Analysis of our study is clearly limited by the fact that it was carried out retrospectively. Specifically, the diagnostic criteria used by the clinicians as expressed in the billing code data were not standardized, so there is potential variability in diagnostic classification. We confirmed the validity of our diagnostic coding by reviewing a subset of charts, revealing a small error rate compared to the documented clinical impression and no evidence for bias in misdiagnosis favoring either group. Any study of glaucoma faces the difficulty that diagnostic criteria are either objective or subjective. When specific imaging and field criteria are chosen, there is the possibility that expert clinicians would differ on those criteria. When subjective expert judgment is the defining rule, one must be concerned that the result is not reproducible by some other group of experts. Clinician diagnostic biases may therefore be embedded in the characteristics of the two groups in this study and only through application of the method to other databases, collected prospectively, and with a variety of diagnostic criteria, will the ultimate value of the method be demonstrated.
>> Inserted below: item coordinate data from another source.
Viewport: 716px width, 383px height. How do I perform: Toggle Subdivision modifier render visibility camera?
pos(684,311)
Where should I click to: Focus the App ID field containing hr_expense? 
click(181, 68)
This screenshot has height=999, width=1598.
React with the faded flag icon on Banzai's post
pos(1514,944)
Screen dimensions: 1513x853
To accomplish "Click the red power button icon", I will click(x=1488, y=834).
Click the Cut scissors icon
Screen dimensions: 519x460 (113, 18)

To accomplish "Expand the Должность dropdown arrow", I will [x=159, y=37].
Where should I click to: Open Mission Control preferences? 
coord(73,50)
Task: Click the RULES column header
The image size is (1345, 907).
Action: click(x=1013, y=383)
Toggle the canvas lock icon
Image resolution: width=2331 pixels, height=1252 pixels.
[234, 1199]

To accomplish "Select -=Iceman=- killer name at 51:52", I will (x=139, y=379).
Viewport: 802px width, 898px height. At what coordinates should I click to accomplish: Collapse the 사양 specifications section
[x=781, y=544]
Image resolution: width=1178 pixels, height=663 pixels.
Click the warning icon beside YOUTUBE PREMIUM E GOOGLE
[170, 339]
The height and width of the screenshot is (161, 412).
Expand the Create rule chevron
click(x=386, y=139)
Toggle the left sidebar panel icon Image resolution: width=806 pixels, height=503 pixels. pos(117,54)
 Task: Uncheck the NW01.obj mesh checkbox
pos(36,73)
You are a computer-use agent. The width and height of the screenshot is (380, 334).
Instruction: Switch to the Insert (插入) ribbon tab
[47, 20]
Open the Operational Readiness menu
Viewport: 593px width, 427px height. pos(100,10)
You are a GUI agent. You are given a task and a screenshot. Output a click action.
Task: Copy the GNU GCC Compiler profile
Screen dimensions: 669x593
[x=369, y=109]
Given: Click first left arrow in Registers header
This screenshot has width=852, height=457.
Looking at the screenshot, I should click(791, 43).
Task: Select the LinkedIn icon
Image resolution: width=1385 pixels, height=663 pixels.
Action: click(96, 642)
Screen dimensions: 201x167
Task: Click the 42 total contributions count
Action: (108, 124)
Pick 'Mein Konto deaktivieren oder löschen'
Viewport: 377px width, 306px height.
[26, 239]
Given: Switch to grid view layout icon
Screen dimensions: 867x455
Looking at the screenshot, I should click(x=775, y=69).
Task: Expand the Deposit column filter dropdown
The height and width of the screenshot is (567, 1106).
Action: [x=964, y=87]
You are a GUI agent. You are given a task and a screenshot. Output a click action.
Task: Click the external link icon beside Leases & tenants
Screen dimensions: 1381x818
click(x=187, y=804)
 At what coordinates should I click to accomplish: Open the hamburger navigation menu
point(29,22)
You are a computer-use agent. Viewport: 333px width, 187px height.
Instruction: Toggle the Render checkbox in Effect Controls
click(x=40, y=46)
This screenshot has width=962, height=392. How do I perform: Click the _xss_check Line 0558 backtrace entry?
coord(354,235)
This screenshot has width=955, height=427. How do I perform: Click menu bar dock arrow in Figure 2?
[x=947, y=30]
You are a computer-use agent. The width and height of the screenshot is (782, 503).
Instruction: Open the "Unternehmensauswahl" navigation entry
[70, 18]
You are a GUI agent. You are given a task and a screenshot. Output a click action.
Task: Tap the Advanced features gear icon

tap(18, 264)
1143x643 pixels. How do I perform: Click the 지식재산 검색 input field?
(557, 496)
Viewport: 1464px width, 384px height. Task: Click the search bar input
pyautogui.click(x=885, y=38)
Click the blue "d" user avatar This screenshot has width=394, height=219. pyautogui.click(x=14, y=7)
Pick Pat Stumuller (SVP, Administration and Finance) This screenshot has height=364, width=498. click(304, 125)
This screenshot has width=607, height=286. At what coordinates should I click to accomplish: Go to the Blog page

A related issue with the glaucoma subjects used to test the SFI is that a significant portion of them has a visual field mean deviation with a value greater than 0 (Figure 5). This would imply that the clinicians making the diagnosis of glaucoma were likely using optic disc or retinal nerve fiber layer examination to define the presence of glaucoma. This group of glaucoma patients with above average field sensitivity could be explained either by the fact that optic disc change can precede visual field loss or by mis-diagnosis by the examining clinician. The latter option again points out the ambiguity caused by relying on "expert" clinicians to define the presence or absence of a disease and is something the SFI might help overcome.